In the case of Syndergaard, as well as of other pitchers who have recently had Tommy John surgery, including Chris Sale of the Boston Red Sox and Tyler Beede of the San Francisco Giants, there are major financial and competitive reasons to have it done as soon as possible. Given a recovery timetable of 12 to 18 months, all three would have been in danger of missing the entire 2021 season, let alone whatever version of a 2020 season MLB is able to play, if they were to have postponed the procedure.

However, the ethics of such a decision could be questioned, given the country’s ever-worsening medical crisis. On Tuesday, President Trump offered his bleakest assessment to date, declaring from a White House podium that a best-case scenario could involve 100,000 to 240,000 fatalities in the United States.

“At the present time, I don’t think there’s even a question that it would be inappropriate and should not be done in any areas that are hit hard by [covid-19],” David Magnus, a professor of medicine and biomedical ethics at Stanford, said of Tommy John surgery to Sports Illustrated in comments published Monday. “And I think it’s arguably a bad idea to do anywhere right now.”

In response to a Twitter post of the SI story, Mets first baseman Pete Alonso came to his teammate’s defense, writing on Monday: “Who is to judge someone’s medical needs in order to perform their job? Noah’s surgery, or any other athlete’s surgery during this time shouldn’t be scrutinized considering it is done by orthopedic surgeons, not those on the frontlines battling this pandemic.”

After Alonso heard from numerous other Twitter users, some of whom pointed to the desperate conditions in New York hospitals, he tweeted: “Medical supplies are high in demand. The issue isn’t Noah needing surgery and getting it. The issue I have is that the tone of this article suggests that players are making the decisions to get surgeries.”

Neal ElAttrache, a noted Tommy John specialist who recommended the surgery to both Syndergaard and Beede, said last week that it was “essential to their livelihoods.”

“If you have somebody’s career at stake and they lose two seasons instead of one, I would say that is not a nonessential or unimportant elective procedure,” ElAttrache, an orthopedist with Los Angeles’ Kerlan-Jobe Institute and the head team physician for the Rams and Dodgers, told the San Francisco Chronicle. He asserted that Kerlan-Jobe had drastically cut back on Tommy John procedures and that “socioeconomic factors” did not determine which patients were selected by an in-house panel for surgery.

Beede, who had his surgery performed in Arlington, Tex., on March 20 — two days before Texas Gov. Greg Abbott (R) ordered the postponement of “all surgeries and procedures that are not immediately medically necessary” — said he did so while “not insensitive to what’s going on in the world.”
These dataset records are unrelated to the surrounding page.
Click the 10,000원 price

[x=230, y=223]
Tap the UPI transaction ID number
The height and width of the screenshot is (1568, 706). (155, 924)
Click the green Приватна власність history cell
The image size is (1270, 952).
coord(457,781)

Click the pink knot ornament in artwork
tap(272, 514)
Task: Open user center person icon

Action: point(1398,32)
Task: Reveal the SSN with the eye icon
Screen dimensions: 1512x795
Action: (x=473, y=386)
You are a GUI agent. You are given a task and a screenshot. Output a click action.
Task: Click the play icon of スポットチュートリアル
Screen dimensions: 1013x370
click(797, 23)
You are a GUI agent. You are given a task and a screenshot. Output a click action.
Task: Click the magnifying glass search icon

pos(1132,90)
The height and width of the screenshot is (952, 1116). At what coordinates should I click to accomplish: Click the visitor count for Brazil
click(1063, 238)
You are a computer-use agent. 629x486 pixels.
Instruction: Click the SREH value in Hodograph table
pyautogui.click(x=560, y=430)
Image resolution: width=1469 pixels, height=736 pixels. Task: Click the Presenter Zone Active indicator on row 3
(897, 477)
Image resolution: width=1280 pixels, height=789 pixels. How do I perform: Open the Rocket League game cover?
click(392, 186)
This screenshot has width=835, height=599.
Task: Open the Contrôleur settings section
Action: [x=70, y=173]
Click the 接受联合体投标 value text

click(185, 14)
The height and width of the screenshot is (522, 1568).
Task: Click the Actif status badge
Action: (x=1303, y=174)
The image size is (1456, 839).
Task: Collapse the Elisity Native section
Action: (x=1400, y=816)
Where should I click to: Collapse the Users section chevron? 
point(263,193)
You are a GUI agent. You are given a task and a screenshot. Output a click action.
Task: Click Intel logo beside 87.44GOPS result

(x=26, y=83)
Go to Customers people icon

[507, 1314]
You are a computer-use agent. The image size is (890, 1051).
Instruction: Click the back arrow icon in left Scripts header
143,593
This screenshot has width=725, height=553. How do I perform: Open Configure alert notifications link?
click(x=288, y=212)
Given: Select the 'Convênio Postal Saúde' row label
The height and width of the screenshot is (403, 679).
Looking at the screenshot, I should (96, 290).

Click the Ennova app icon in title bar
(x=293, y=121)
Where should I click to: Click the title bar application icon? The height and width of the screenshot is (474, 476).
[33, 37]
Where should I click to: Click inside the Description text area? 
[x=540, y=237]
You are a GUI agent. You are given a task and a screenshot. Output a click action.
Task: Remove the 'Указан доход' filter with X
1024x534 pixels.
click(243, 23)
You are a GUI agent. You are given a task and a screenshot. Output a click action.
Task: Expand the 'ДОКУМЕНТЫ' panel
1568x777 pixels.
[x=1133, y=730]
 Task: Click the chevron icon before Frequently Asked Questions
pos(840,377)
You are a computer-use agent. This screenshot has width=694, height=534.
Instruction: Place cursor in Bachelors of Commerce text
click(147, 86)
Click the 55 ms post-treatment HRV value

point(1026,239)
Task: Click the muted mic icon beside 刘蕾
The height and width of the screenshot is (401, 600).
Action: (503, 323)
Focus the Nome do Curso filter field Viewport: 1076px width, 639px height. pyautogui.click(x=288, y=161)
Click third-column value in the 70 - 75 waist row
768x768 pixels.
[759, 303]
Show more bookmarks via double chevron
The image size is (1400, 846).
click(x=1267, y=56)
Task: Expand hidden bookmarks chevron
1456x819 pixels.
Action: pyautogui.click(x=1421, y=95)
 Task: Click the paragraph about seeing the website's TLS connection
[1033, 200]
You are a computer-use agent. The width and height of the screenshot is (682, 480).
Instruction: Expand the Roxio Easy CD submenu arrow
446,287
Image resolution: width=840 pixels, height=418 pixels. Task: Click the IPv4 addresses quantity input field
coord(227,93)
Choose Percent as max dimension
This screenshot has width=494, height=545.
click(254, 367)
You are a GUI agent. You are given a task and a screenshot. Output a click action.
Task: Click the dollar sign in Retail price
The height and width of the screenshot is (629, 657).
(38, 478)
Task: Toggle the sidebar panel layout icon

“If they said to me, ‘Hey, look, it’s either you get this surgery or we’ll use this equipment for someone else, someone [for whom] it’s life and death,’ I would have said, ‘I’ll wait. I’ll definitely postpone.’ And I would have,” Beede told the Athletic in comments published Monday. “But nobody raised the issue or told me that I’d be compromising anything at the time.”

The Red Sox reportedly sent Sale to Los Angeles to have his Tommy John surgery performed Monday by ElAttrache after learning that Andrews was suspending the procedure at his practice.

The team’s chief baseball officer, Chaim Bloom, strove to clarify that it was “important to us to make sure that we weren’t putting any burden on the health system that would be a negative for people who are battling the coronavirus or any other ailment.”

Just over a week before, Los Angeles County had issued guidelines recommending the postponement of surgeries that fell short of a “high acuity” classification. Procedures fitting that description, according to the county, included transplants, neurosurgery and operations related to cancer, cardiac, trauma or vascular issues.

“We know this is not life and death and that there are people who are suffering in situations that are life and death,” Bloom said (via MassLive). He added of Sale’s elbow procedure, “It certainly is something we all know is necessary for his livelihood, but we’re aware it’s apples and oranges when you talk about this versus something that is life-threatening.”